Exercise brief
Reproduce exactly the lines below, starting at the line that contains "Select the robots.txt radio button" and ending with the last line of the records, both included; leave out any pictures.

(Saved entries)
*** Block opens ***
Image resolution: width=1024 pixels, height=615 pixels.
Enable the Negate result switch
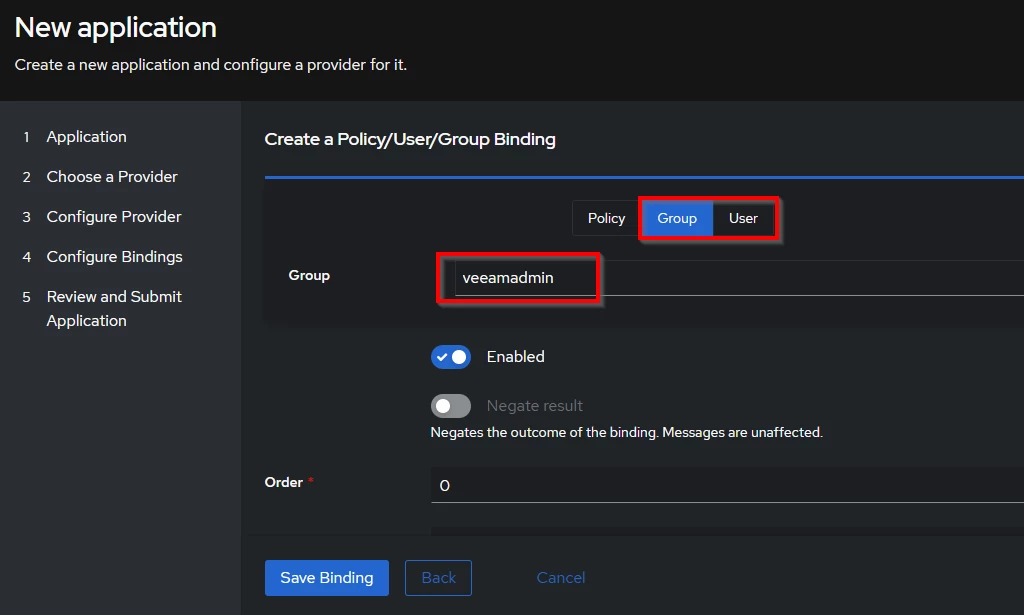451,406
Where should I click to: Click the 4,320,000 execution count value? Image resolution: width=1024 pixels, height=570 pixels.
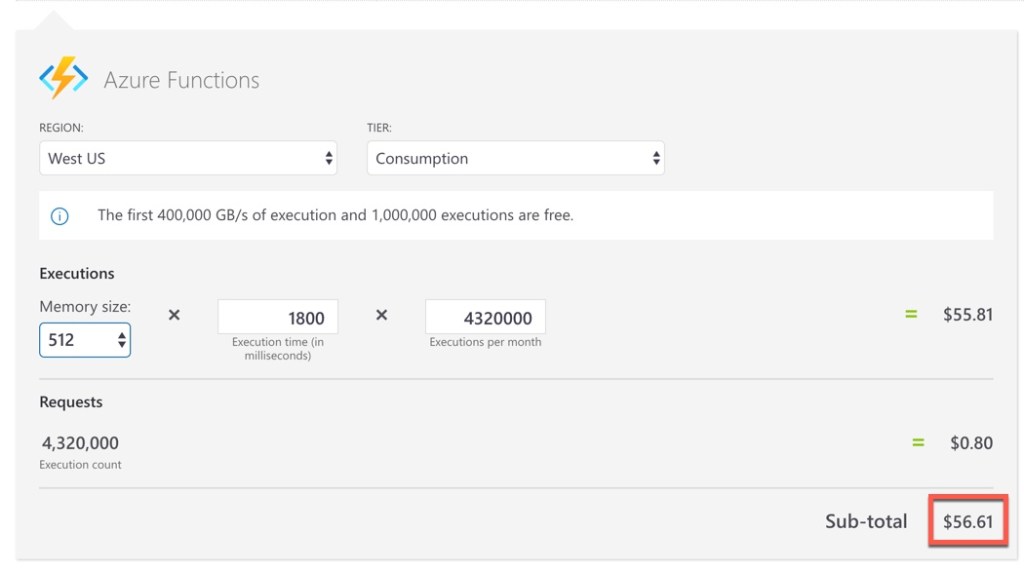click(x=80, y=443)
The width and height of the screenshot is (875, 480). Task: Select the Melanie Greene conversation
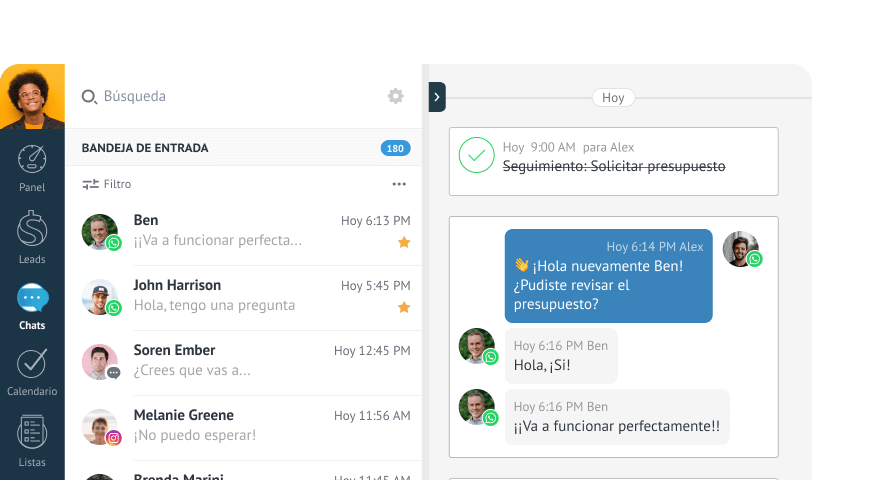point(246,425)
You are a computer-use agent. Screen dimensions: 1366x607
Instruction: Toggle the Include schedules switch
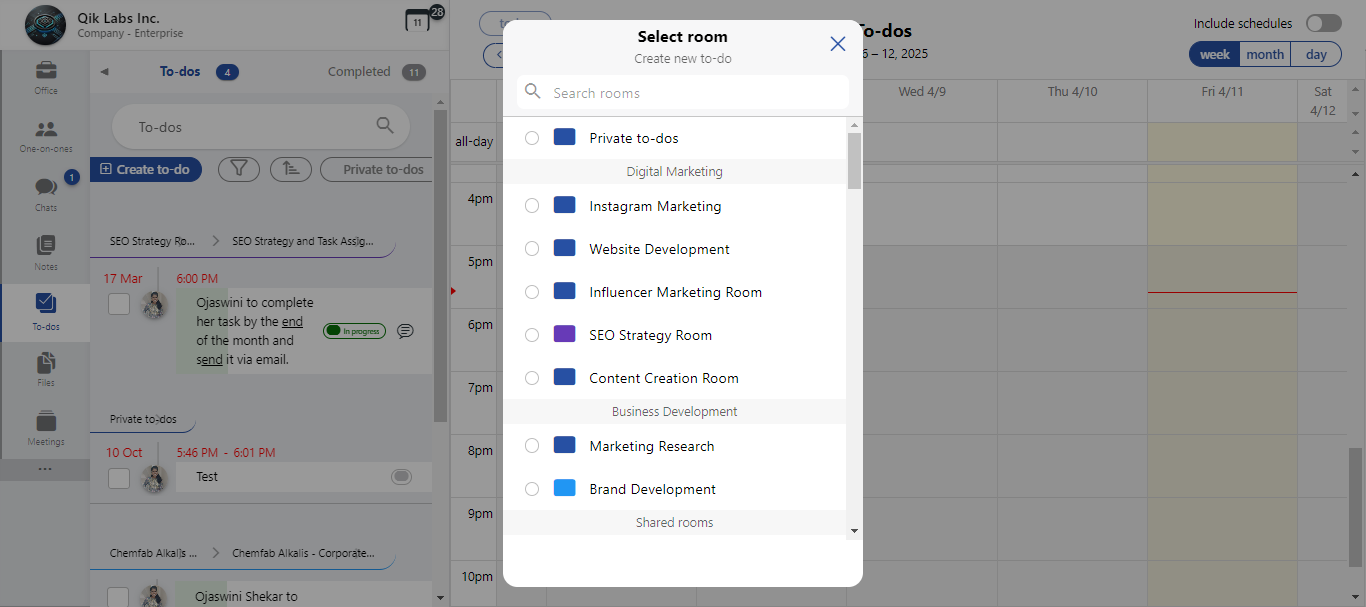click(1323, 23)
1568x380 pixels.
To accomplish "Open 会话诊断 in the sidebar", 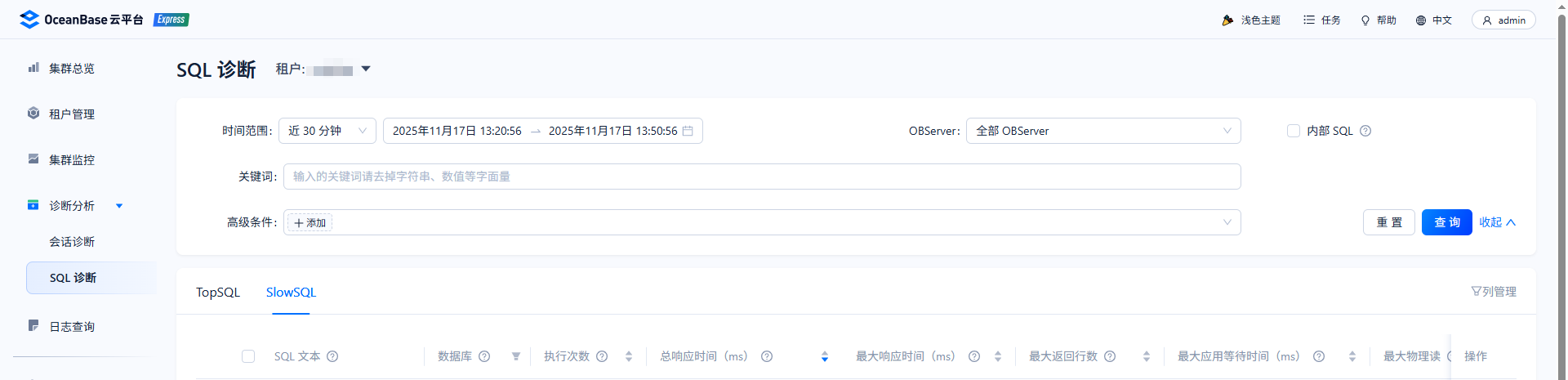I will click(72, 242).
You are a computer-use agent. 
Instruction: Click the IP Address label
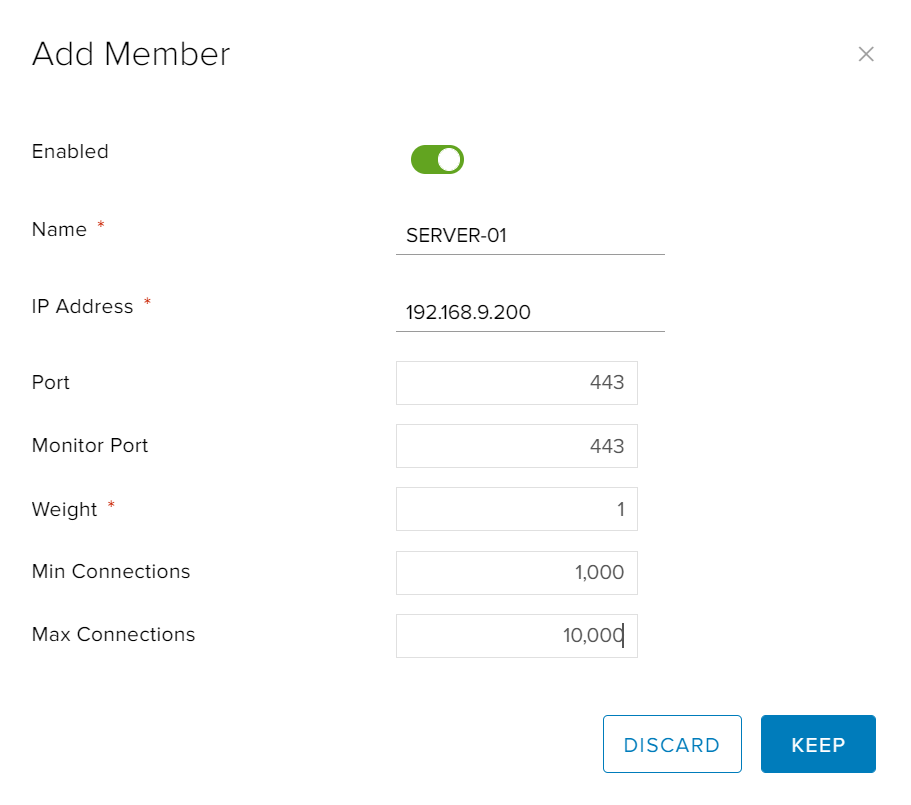point(83,306)
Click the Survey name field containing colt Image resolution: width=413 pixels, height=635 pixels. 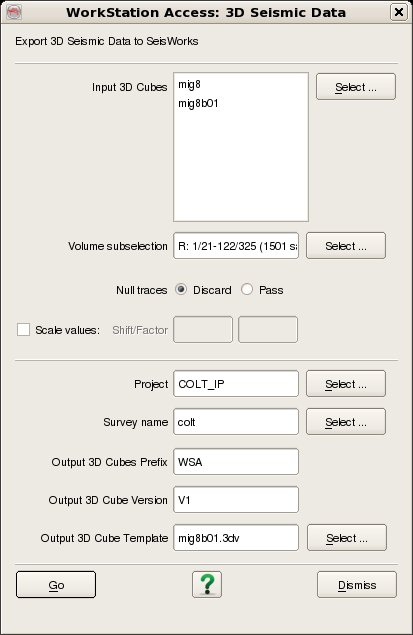236,422
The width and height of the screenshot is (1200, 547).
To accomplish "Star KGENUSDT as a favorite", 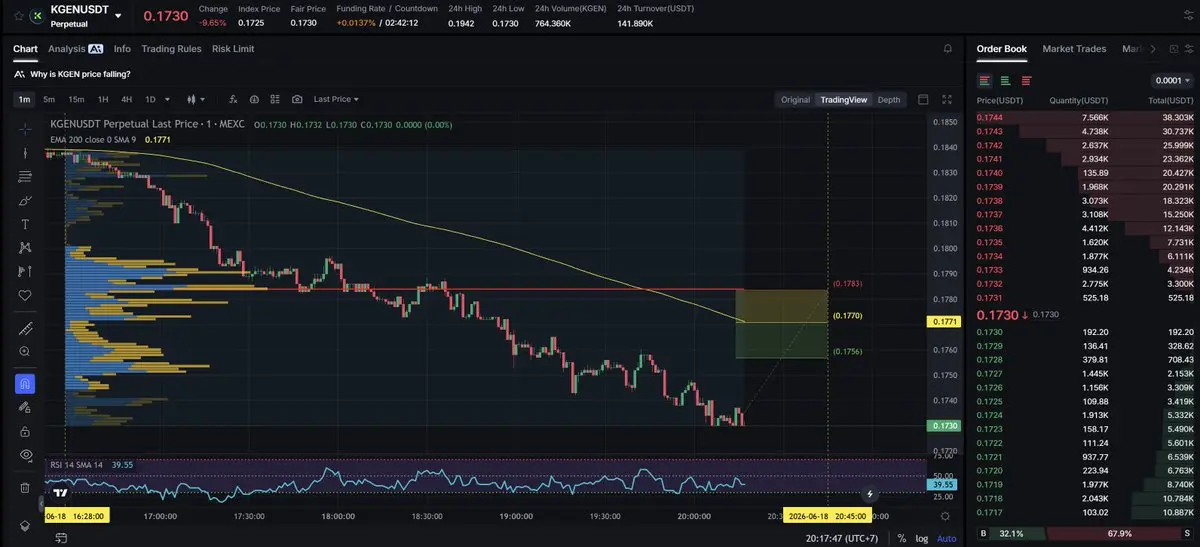I will [19, 16].
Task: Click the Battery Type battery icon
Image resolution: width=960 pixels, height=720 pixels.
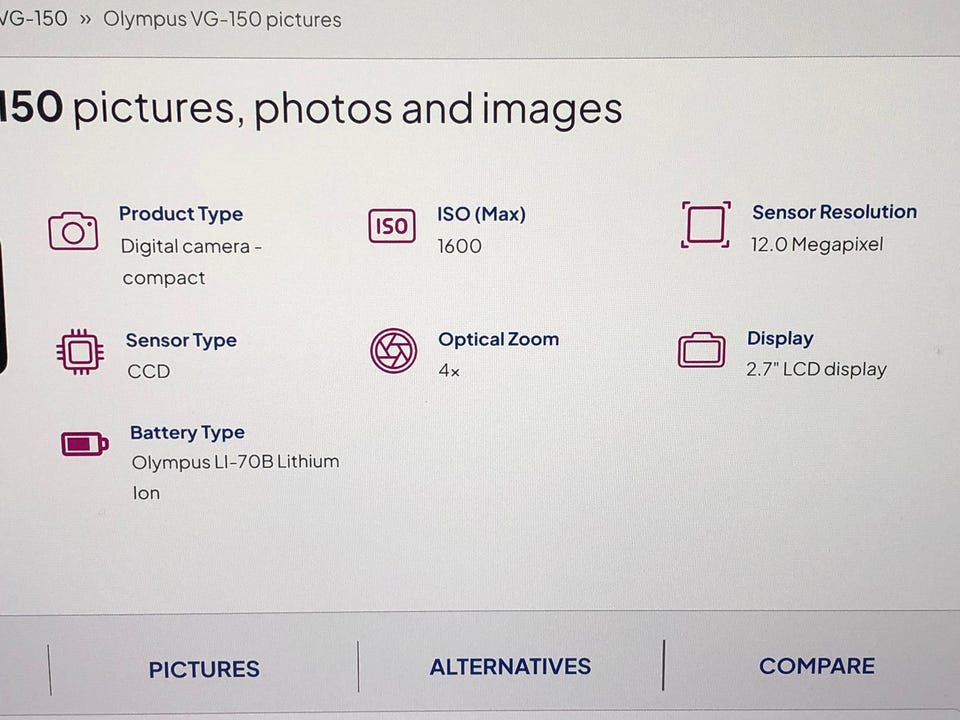Action: point(85,443)
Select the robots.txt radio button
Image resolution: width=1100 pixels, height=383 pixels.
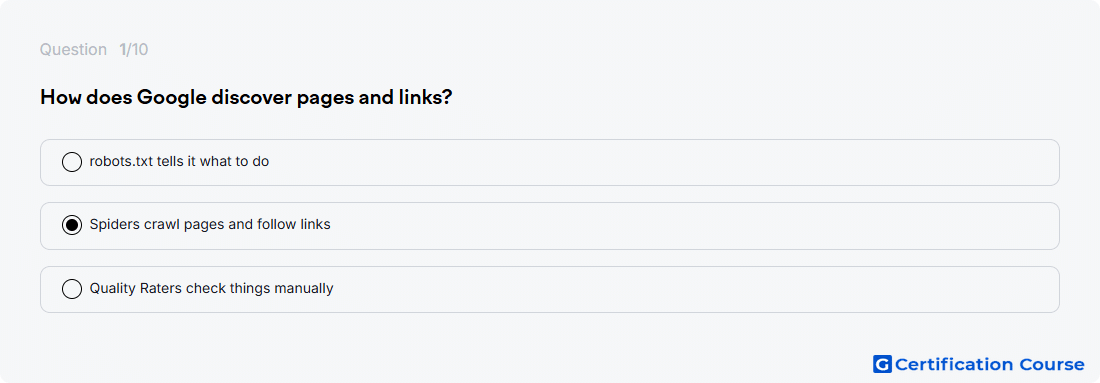click(x=72, y=162)
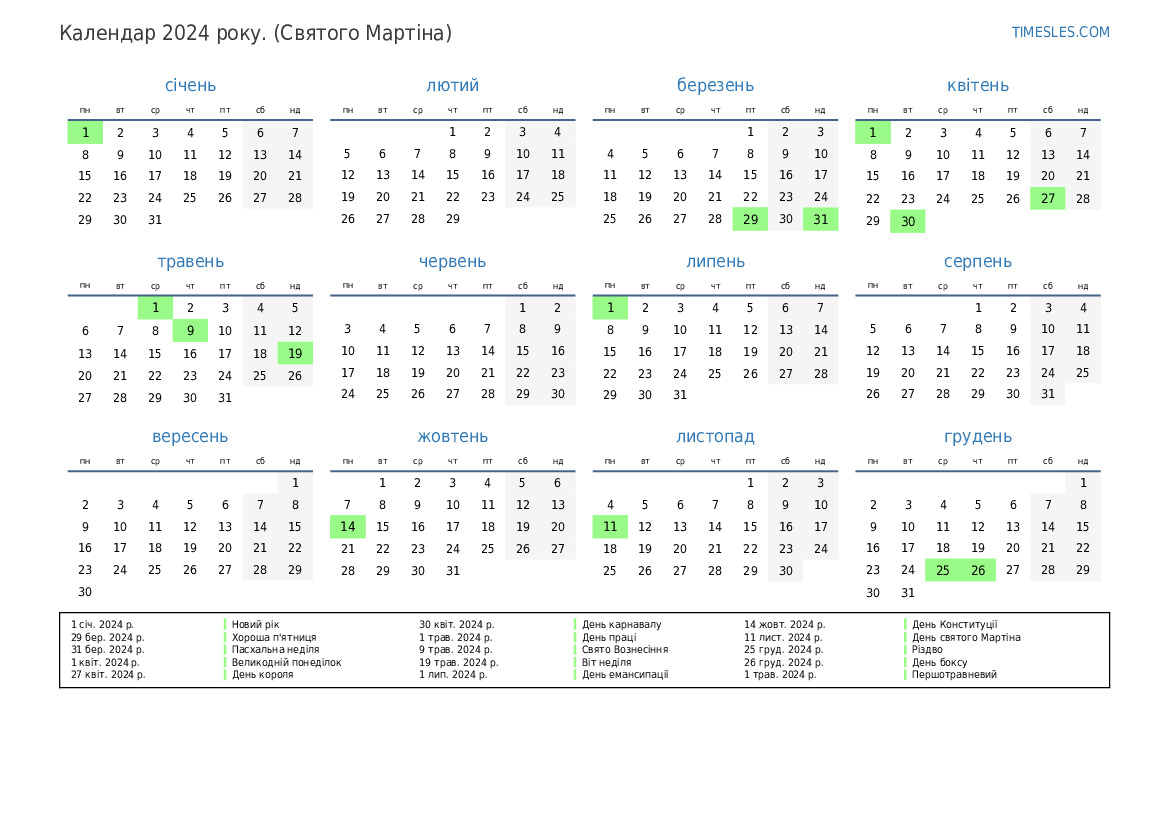Select highlighted 11 in листопад

point(610,527)
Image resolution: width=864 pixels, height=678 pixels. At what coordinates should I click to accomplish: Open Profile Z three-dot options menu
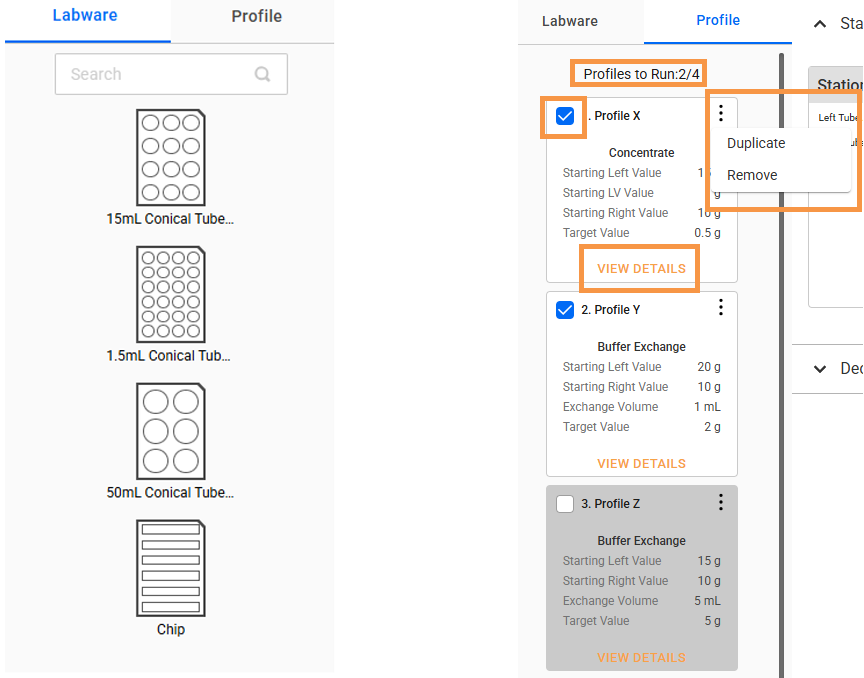pos(721,502)
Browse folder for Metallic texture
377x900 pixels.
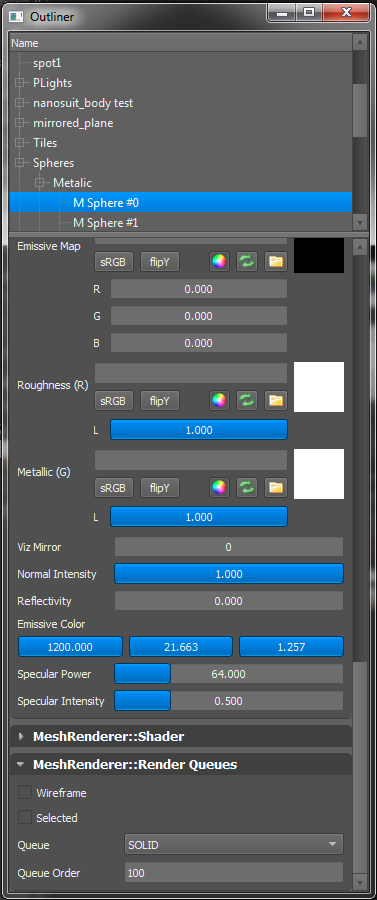[276, 488]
*** Block closes ***
Exercise response
Select the robots.txt radio button
Image resolution: width=1100 pixels, height=383 pixels.
click(x=72, y=162)
Select highlighted 11 in листопад

point(610,527)
Image resolution: width=864 pixels, height=678 pixels. At what coordinates should I click to accomplish: Open Profile Z three-dot options menu
pos(721,502)
Browse folder for Metallic texture
377x900 pixels.
[276, 488]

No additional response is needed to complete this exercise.